A precariedade é outra razão apontada. O recurso a empresas de trabalho temporário é frequente. A fonte oficial do Sintac estima que seja essa a realidade para cerca de metade dos trabalhadores da Portway, que é detida pela ANA. O STTAMP também critica “a utilização de empresas de trabalho temporário para suprir necessidades que são claramente permanentes, a contratação direta de trabalhadores em regime de part-time e a consequente utilização desenfreada e por vezes desumana do trabalho extraordinário, que são indicadores inequívocos da ‘asiatização’ que se apoderou deste setor“.

“O facto de a segurança e os trabalhos de assistência em terra terem estado durante muitos anos no ponto mais baixo da escala salarial e envolverem turnos de sete dias por semana é uma desvantagem clara na atração de pessoas num ambiente inflacionário”, reconhecem a Airports Council International e a Airport Services Association.

Anos de liberalização desencadeados pela diretiva comunitária sobre ground handling resultaram numa espiral descendente que se tornou social e operacionalmente insustentável.

Comunicado da Airports Council International e da Airport Services Association

Os patrões também criticam a desregulamentação. “No que toca à assistência em terra, anos de liberalização desencadeados pela diretiva comunitária sobre ground handling resultaram numa espiral descendente que se tornou social e operacionalmente insustentável.

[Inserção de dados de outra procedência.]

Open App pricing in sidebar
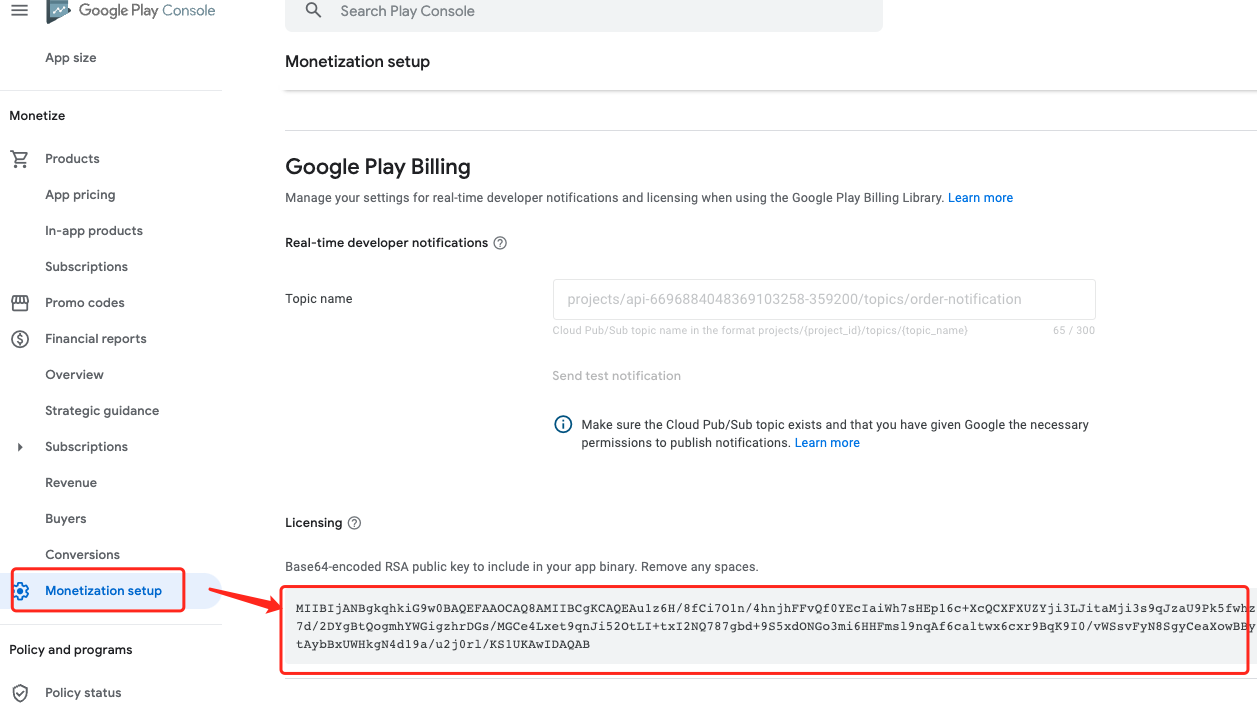 [80, 195]
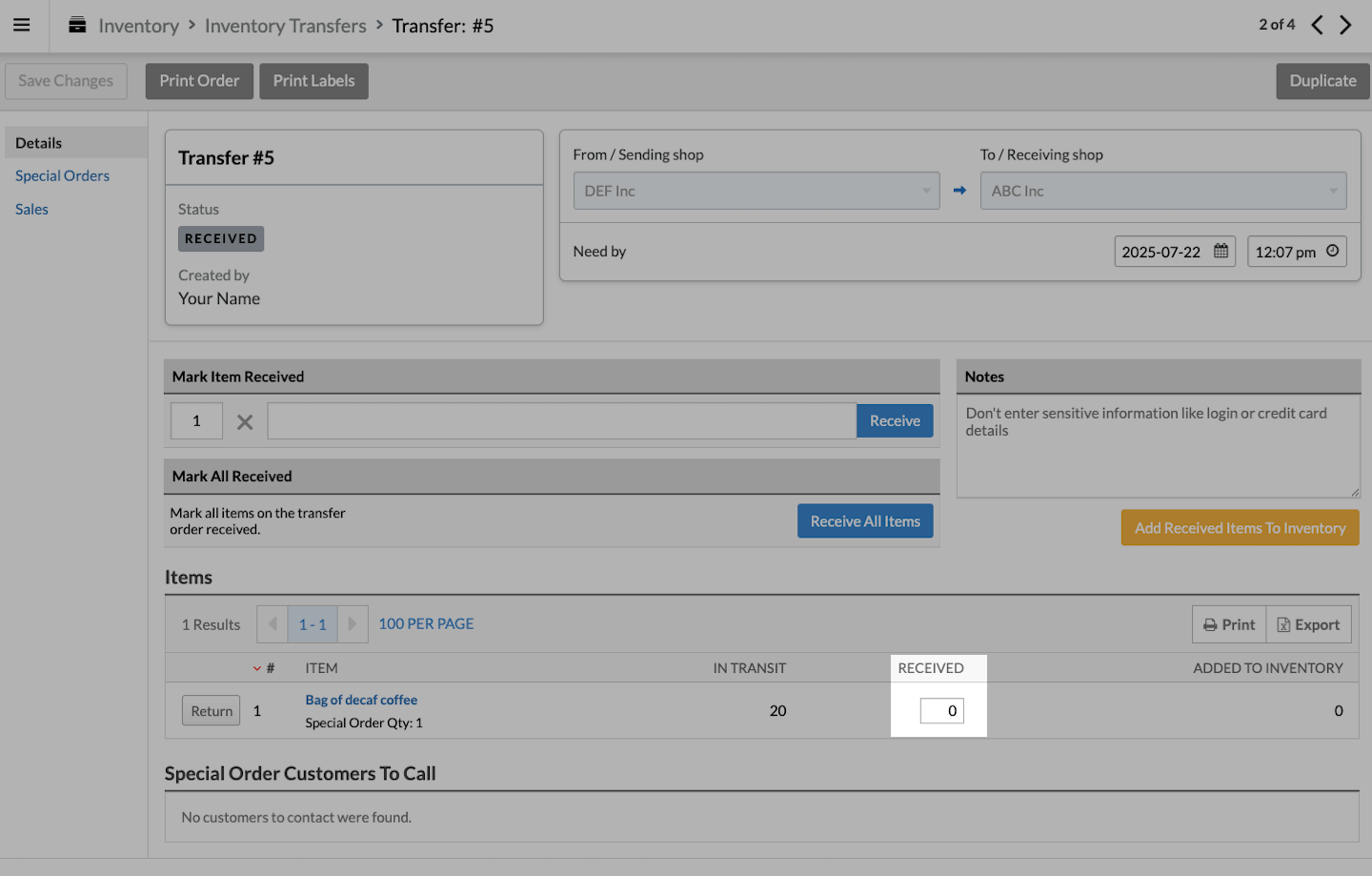
Task: Sort items by the # column
Action: 270,668
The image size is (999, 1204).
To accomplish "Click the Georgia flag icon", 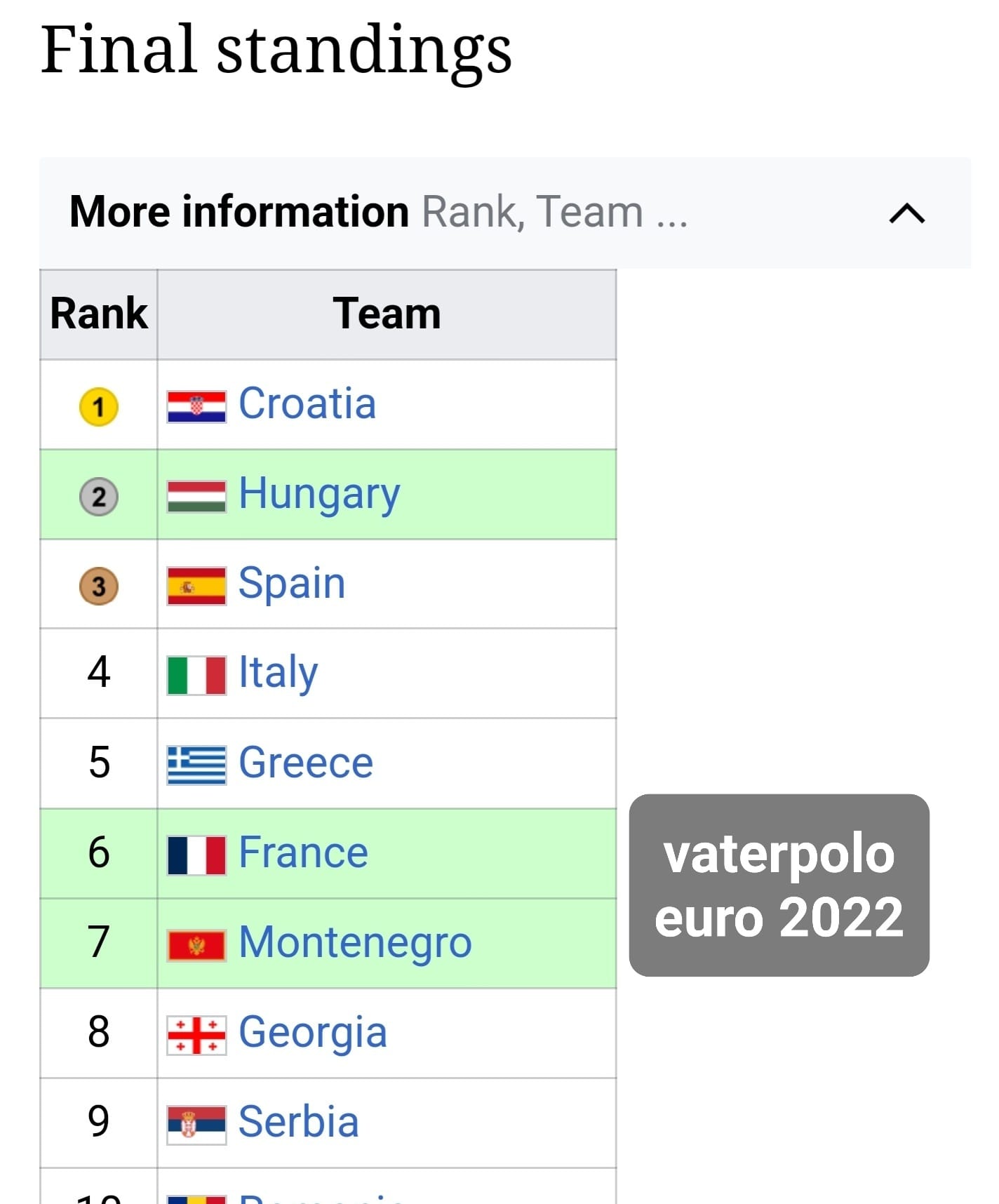I will point(196,1035).
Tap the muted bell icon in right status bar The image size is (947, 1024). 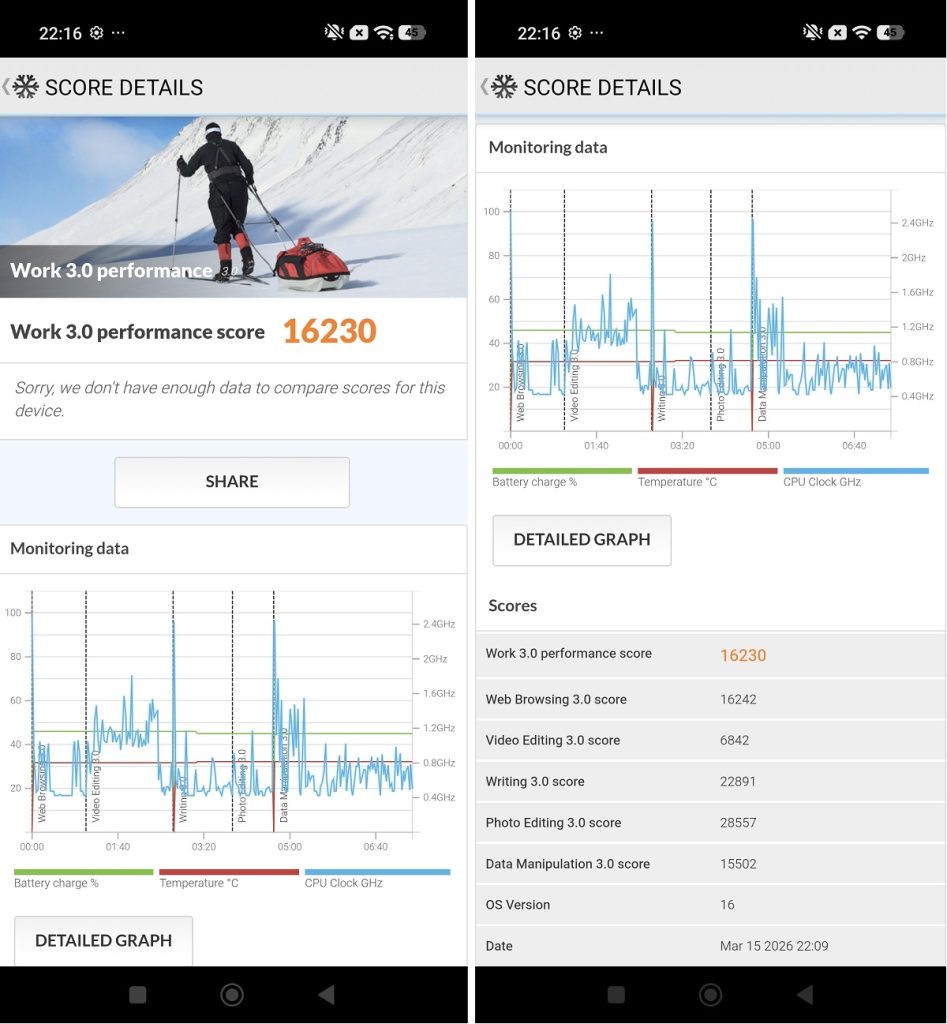(x=811, y=32)
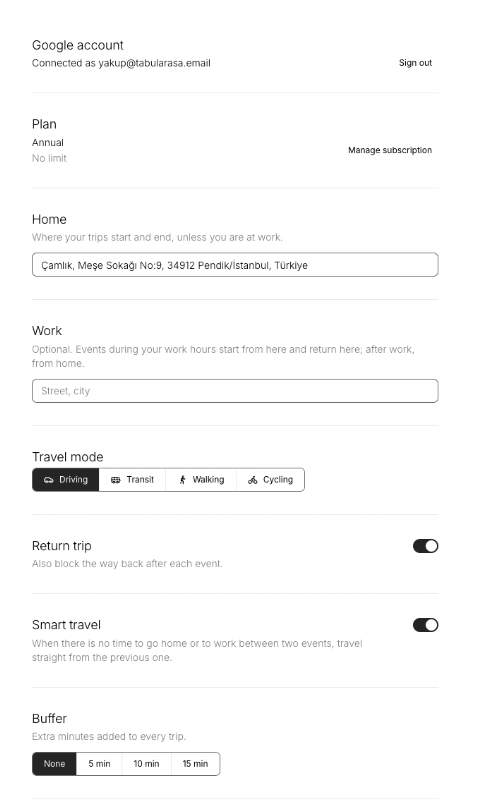Click the Annual plan label
Image resolution: width=483 pixels, height=800 pixels.
pyautogui.click(x=48, y=143)
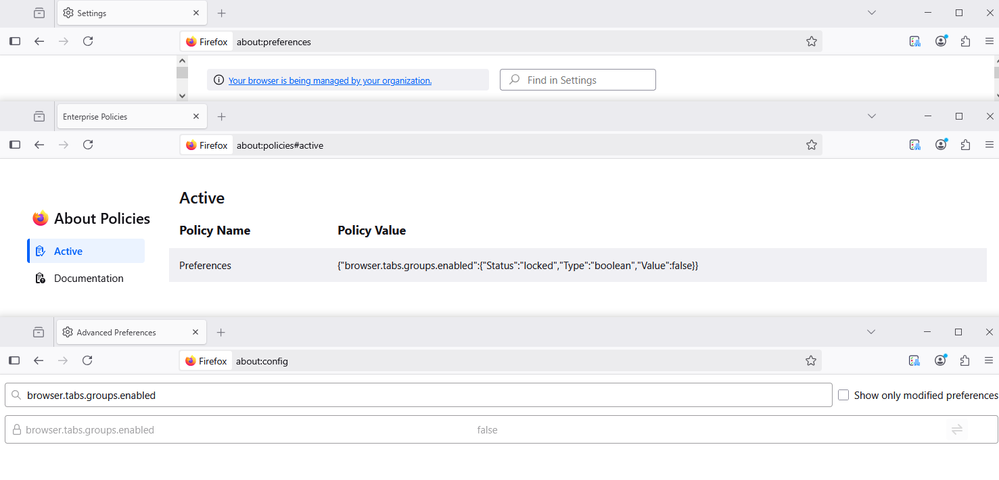
Task: Select Active in About Policies sidebar
Action: point(68,251)
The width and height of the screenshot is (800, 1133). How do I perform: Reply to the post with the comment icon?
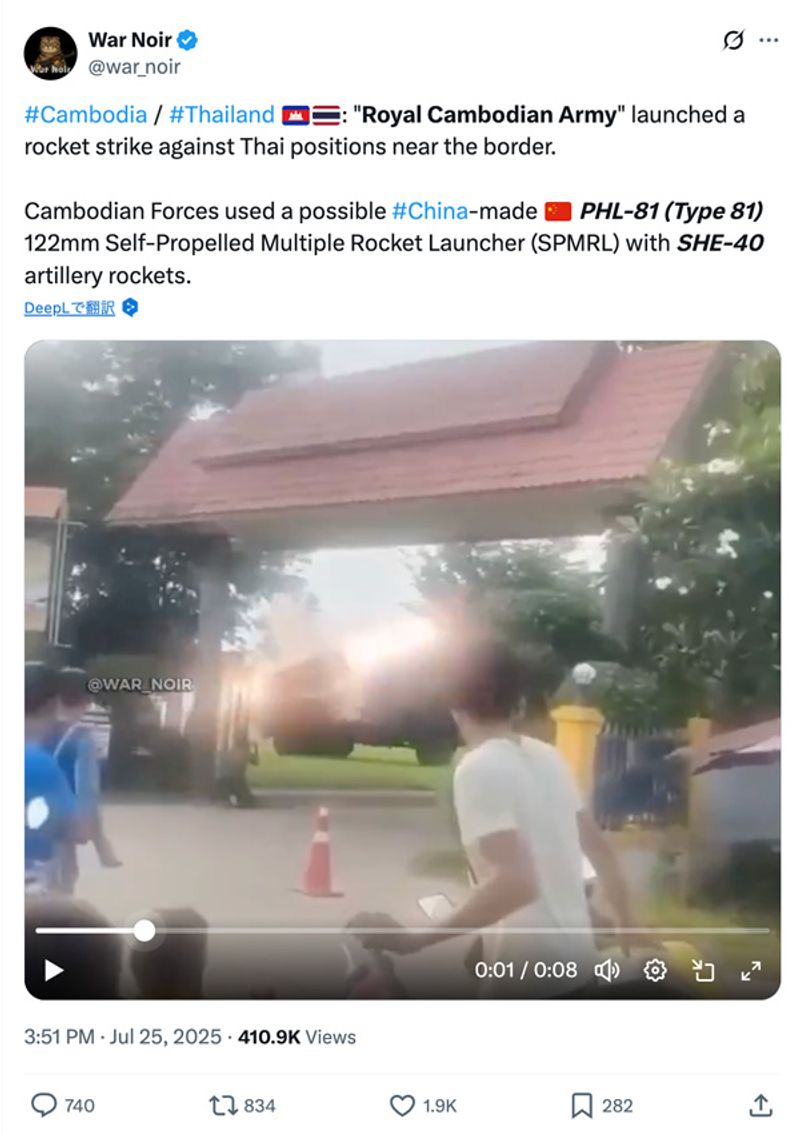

Se os baixos salários e o comprometimento da qualidade do serviço já eram uma preocupação antes da pandemia, são agora o problema principal, com impacto no sistema de aviação”.

A dificuldade em conseguir trabalhadores na Groundforce também é abordada no comunicado do STTAMP. O sindicato aponta a dificuldade no recrutamento e fixação de trabalhadores “após o despedimento de centenas no início da pandemia”, que atribui à “falta de fatores de atratividade para as profissões do setor porque as empresas não investem ou investem pouco na fixação de ativos humanos”.

Fernando Henriques sublinha que o facto de a empresa, detida em 49,9% pela TAP, estar em processo de insolvência (embora com um plano de recuperação em marcha) impede-a de fazer contratos sem termo. Alguns trabalhadores foram, entretanto, contratados pela Groundforce com a promessa dos administradores de insolvência de virem a entrar para os quadros quando o plano estiver concluído.

A comissão executiva da TAP diz na já citada mensagem aos trabalhadores que a Groundforce “desencadeou um plano de contingência para reter e recrutar mais trabalhadores e equipamentos“. O ECO tentou contactar os administradores de insolvência, mas não teve resposta.

O dirigente do Sitava afirma, no entanto, que os problemas não se resumem à falta de pessoal. A companhia aérea portuguesa está a operar “mais aviões a granel em vez de contentorizados, o que exige muito mais pessoal”. Uma aeronave em que a bagagem é colocada em contentores pode ser carregada e descarregada com dois operadores, enquanto uma a granel exige até seis, explica. Os aviões em causa são os ATR, Embraer, A320 e A321.

A configuração e saturação do Humberto Delgado também dificulta o handling. Fernando Henriques diz que os autocarros que levam e trazem os passageiros dos aviões podem demorar até 30 minutos a fazer o trajeto se tiverem de esperar por descolagens ou aterragens, pelo facto de terem de passar na pista, o que não acontece noutros aeroportos. Outra situação que diz ser frequente é os passageiros que têm de regressar à porta de embarque, devido à alteração do voo, não o poderem fazer porque ela entretanto foi ocupada, obrigando a que “fiquem largos minutos a circular dentro dos autocarros”.

O dirigente sindical considera que as bagagens perdidas vão continuar a amontoar-se. “Não há capacidade de resposta para enviar as bagagens para o destino. É preciso abrir um processo, contactar o passageiro, confirmar a sua localização e fazer a expedição da bagagem. O que por sua vez depende da capacidade de tráfego”. “É um efeito de bola de neve que se vai prolongar por muito tempo“, prevê.